TASK REQUIREMENTS.
Rewrite the records from the line containing "This screenshot has" through the line containing "pyautogui.click(x=34, y=309)" in full, requests included, raising every coordinate in the answers by 126.

ROWS.
(begin)

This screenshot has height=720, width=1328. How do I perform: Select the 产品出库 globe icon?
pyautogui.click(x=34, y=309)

(end)
(begin)

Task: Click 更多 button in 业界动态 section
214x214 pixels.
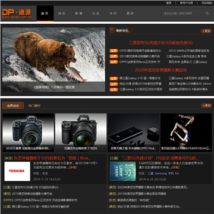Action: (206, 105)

(end)
(begin)

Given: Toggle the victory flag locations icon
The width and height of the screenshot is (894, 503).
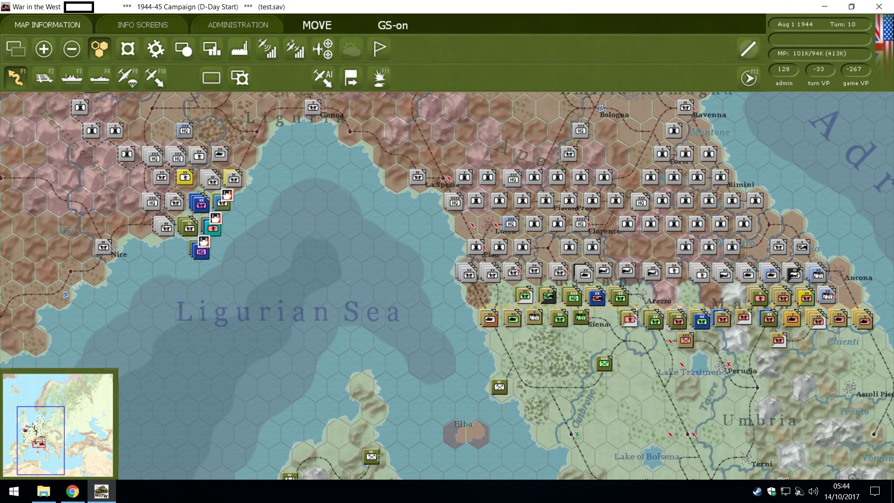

(end)

TASK OUTPUT.
This screenshot has height=720, width=1328. How do I perform: Select the 产品出库 globe icon?
pyautogui.click(x=160, y=435)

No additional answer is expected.